People in the autumn or winter years of their lives are often advised to put together an “Advance Directive” (AD) with the help of their doctors and attorneys. This documentation relates to specifics of their medical care, wishes, and acceptable interventions, should they become incapacitated.

As people become more aware of the possible consequences of dementia, some are wondering if the current boilerplate language found in most of these documents are suitable for those who find themselves or their loved ones walking this complex and distressing path.

Advance Directive

Currently, most Standard AD documentation focuses on more permanent catatonic or vegetative states, or coma.
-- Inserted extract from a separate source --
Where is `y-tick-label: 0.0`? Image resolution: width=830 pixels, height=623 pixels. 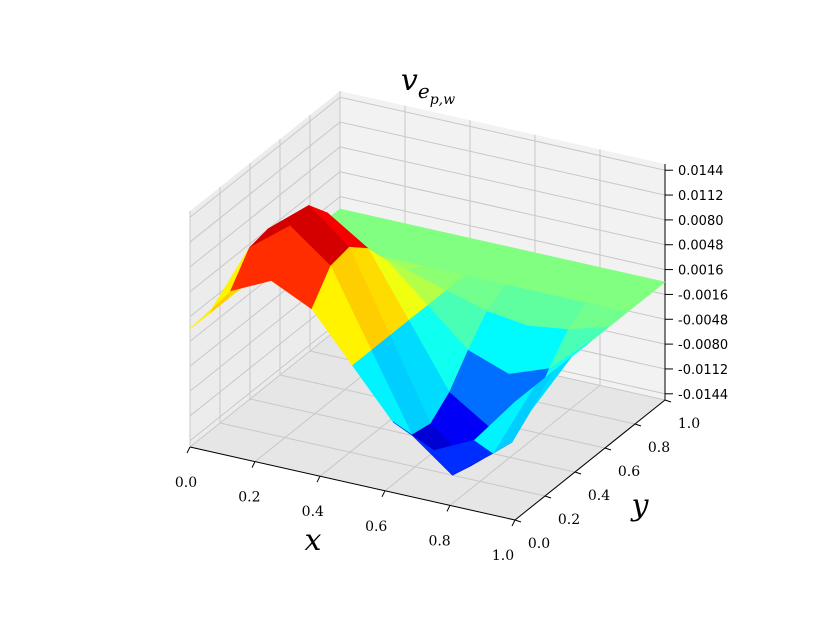
y-tick-label: 0.0 is located at coordinates (539, 544).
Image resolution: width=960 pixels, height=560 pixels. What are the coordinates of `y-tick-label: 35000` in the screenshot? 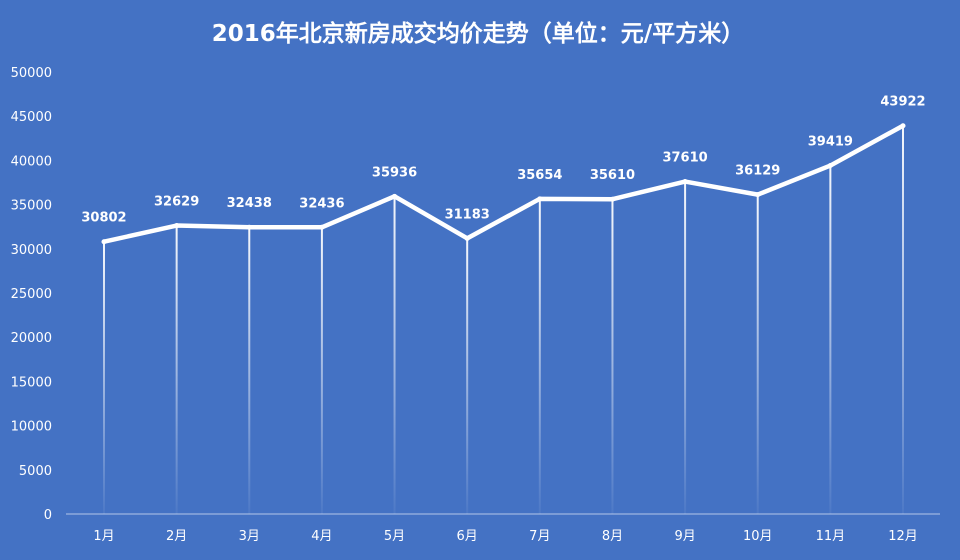 It's located at (32, 206).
More often than not, the documents refer to a hospice-qualified patient whose estimated prognosis, according to their doctors, is six months, or less.

The goal of these documents is to designate a medical decision-maker who should direct their care, should the patient become incapacitated.

Unfortunately, the vagueness and limitations of this formulaic approach leave a lot of open questions for someone living with dementia. Because the onset of dementia is usually gradual, and sometimes difficult to detect, pinpointing the exact point at which the patient is no longer capable of directing his or her care, can be very difficult for doctors or loved ones.

Beyond that, in the early stages of the disease, a relatively high quality of life may be sustained for years. In the advanced stages of neurodegenerative disease, however, patients can be unresponsive and immobile, experiencing very little in the way of life’s joys and pleasures.

The problem for planning your own care is that by the time you are in this state, you are unable to adjust any directive previously put in place. The documentation may call for interventions or life-support that seemed like a good idea at earlier stages of the condition.

If a patient has a change of heart as their condition progresses, they may be unable to communicate this, and may already have been disempowered from doing so, by an existing directive.

Dementia-Specific Directive

Dementia-related illnesses occur at a much higher rate in seniors than actual catatonia. Some studies conservatively estimate the lifetime risk of suffering from dementia for those 65 and over is 10.9% in men and 12% in women. Others rate the risk to be much higher: a whopping 30.8% for men and 37.4% for women age 70 or over, giving a collective risk that is potentially about 1 in 3.

Experts are asking if the focus of the existing standard AD is adequate to meet the needs of this staggering number of people living with dementia.

Dr. Barak Gaster is an internist at the University of Washington School of Medicine. He worked for some years alongside geriatric and palliative care providers, neurologists, and psychiatrists to develop what he sees as the answer to this question. His Advance Directive for Dementia explicitly addresses the inadequacies of the current Standard AD forms.

The Dementia AD offers opportunities for patients to specify their desired levels of care at different stages of their dementia-related illness.

The options, while more comprehensive than any standard AD, are still relatively simple. A patient can choose from four levels of care, ranging from “full efforts to prolong life” to “comfort-oriented care only,” and apply those particulars to the three stages of progression.

Patients can also specify their desires for such particulars as opting out of lifesaving treatments in case of cardiac arrest or cessation of breathing. They may also state that they do not wish to be hospitalized.

Additional Support

While this directive can significantly ease the burden on families who are caring for a loved one with dementia, communication with geriatric care providers throughout the decline is key to truly understanding the desires of patients who may are unable to speak for themselves.

Keeping the documentation up-to-date is also crucial to managing this process. For example, ensuring that the patient’s designated proxy person is still living, and still willing and able to engage in the decision-making process required, is essential.

With dementia being an unfortunate likelihood for up to one in three people, any end-of-life care documentation that a person puts together should unquestionably include provisions for managing dementia.